#### Exercise
Please pick out every line of the records that contains the string "should", matching case exactly, and copy each of those lines in full.

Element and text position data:
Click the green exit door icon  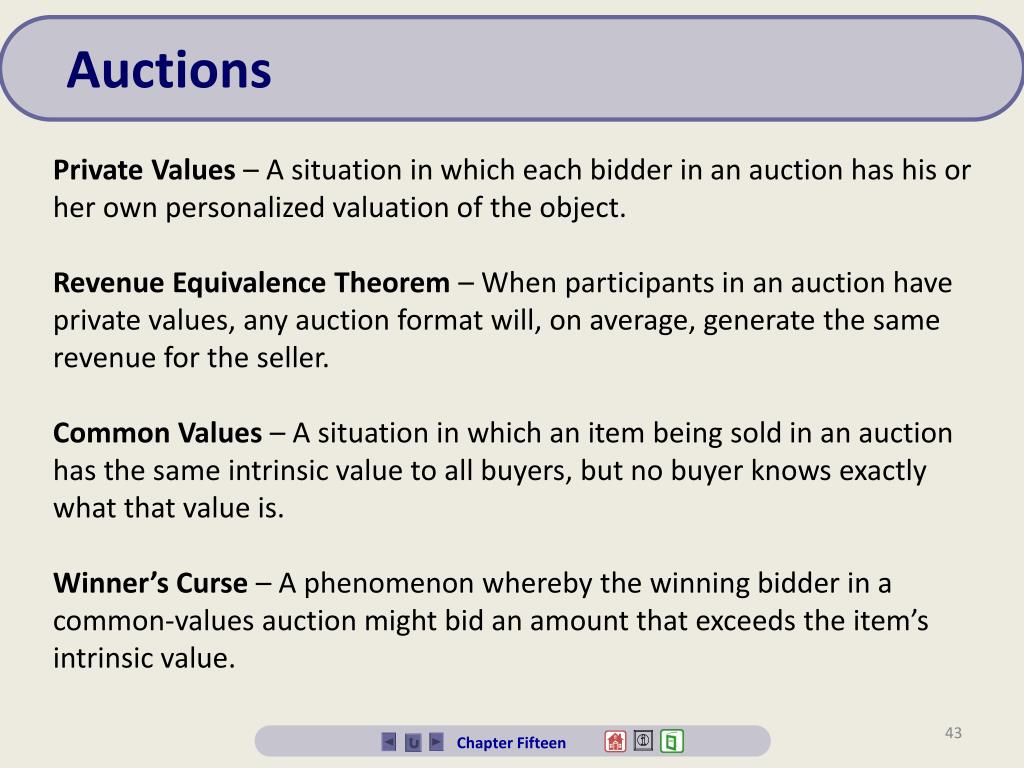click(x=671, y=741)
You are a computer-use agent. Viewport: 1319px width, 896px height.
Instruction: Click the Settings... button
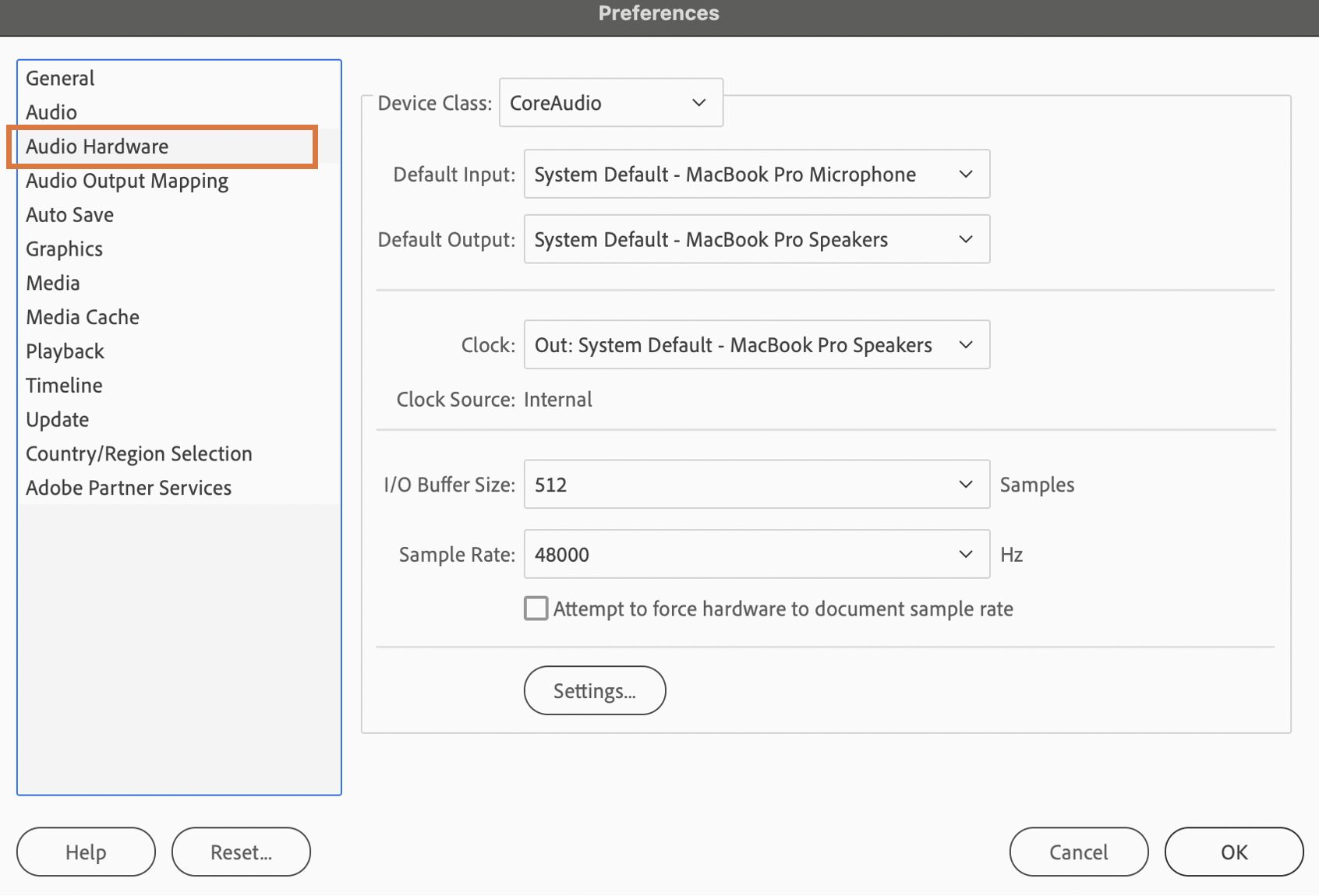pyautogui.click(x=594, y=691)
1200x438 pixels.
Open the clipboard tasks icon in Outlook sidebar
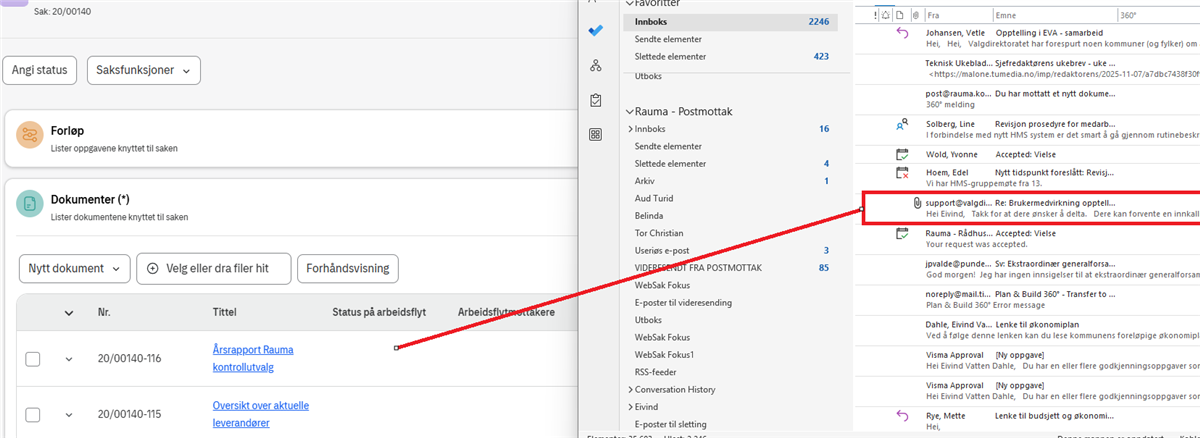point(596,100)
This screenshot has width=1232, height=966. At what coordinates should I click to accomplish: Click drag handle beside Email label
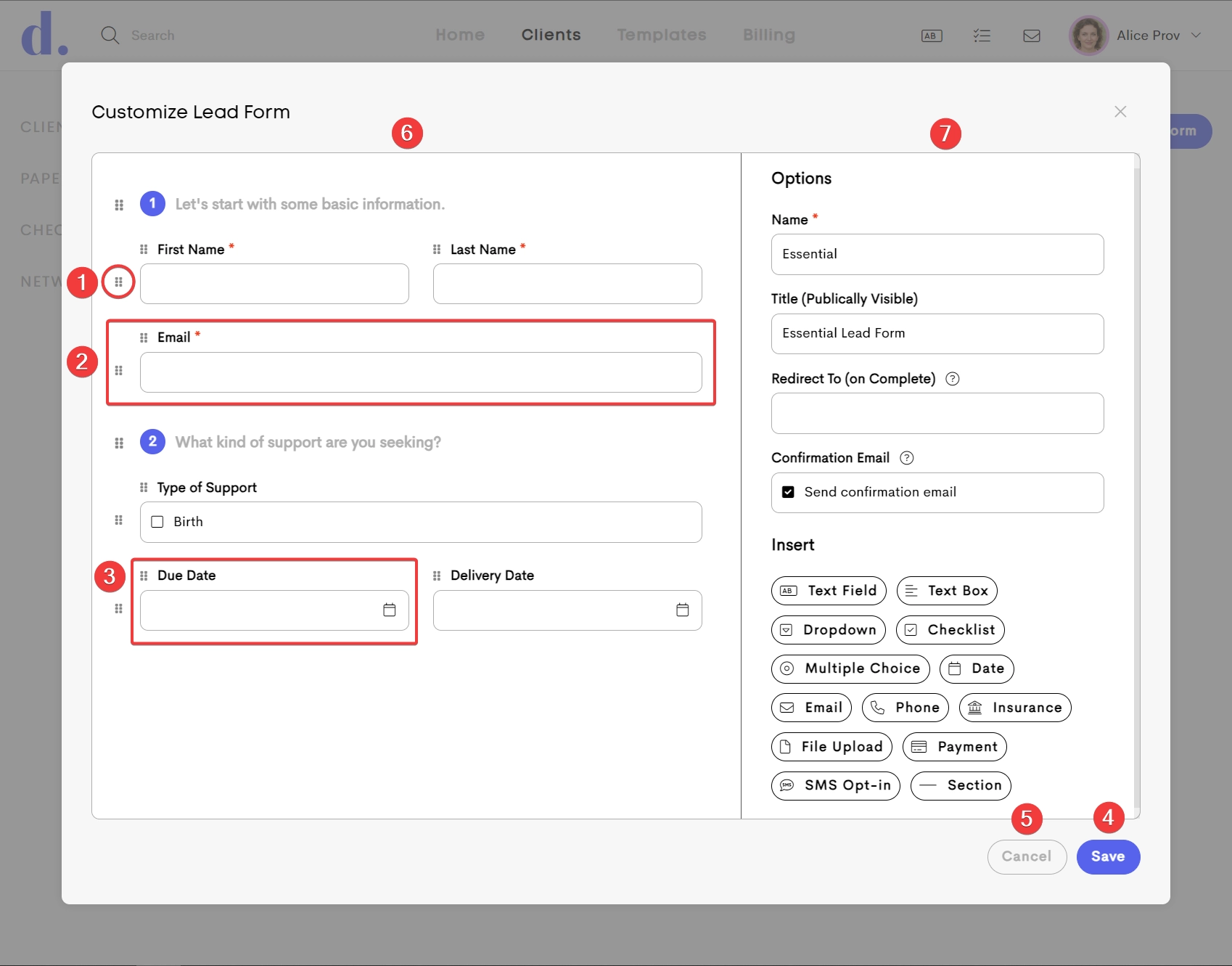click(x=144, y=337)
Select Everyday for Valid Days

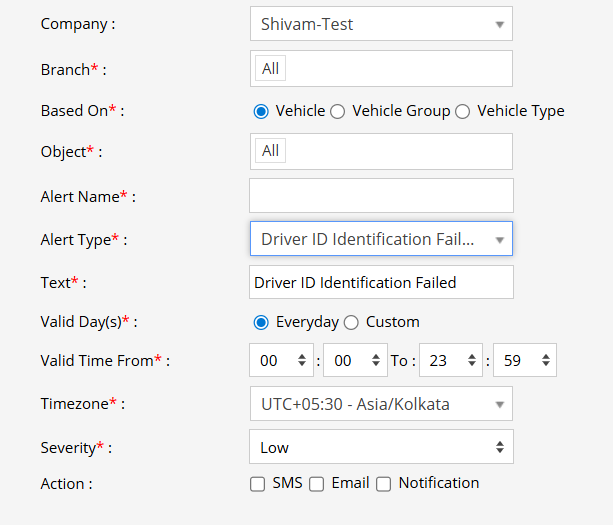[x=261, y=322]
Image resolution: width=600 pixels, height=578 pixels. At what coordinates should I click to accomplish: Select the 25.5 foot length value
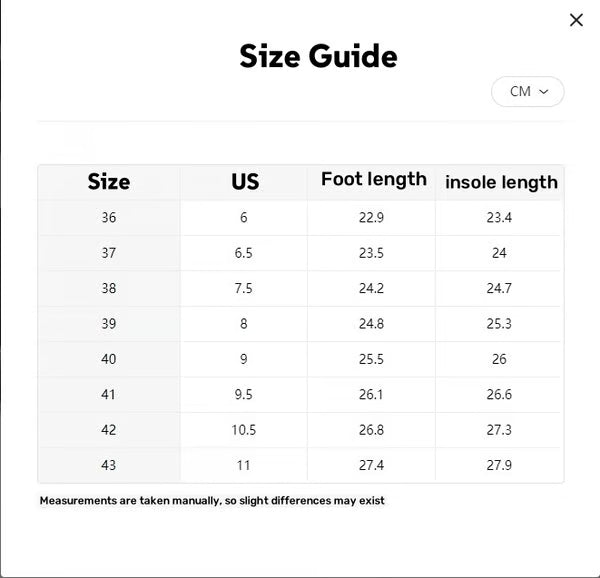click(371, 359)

#### Solution to this task
This screenshot has width=1232, height=966. At what coordinates should I click to accomplish: Click drag handle beside Email label
Image resolution: width=600 pixels, height=578 pixels. At what coordinates should I click to accomplish: Select the 25.5 foot length value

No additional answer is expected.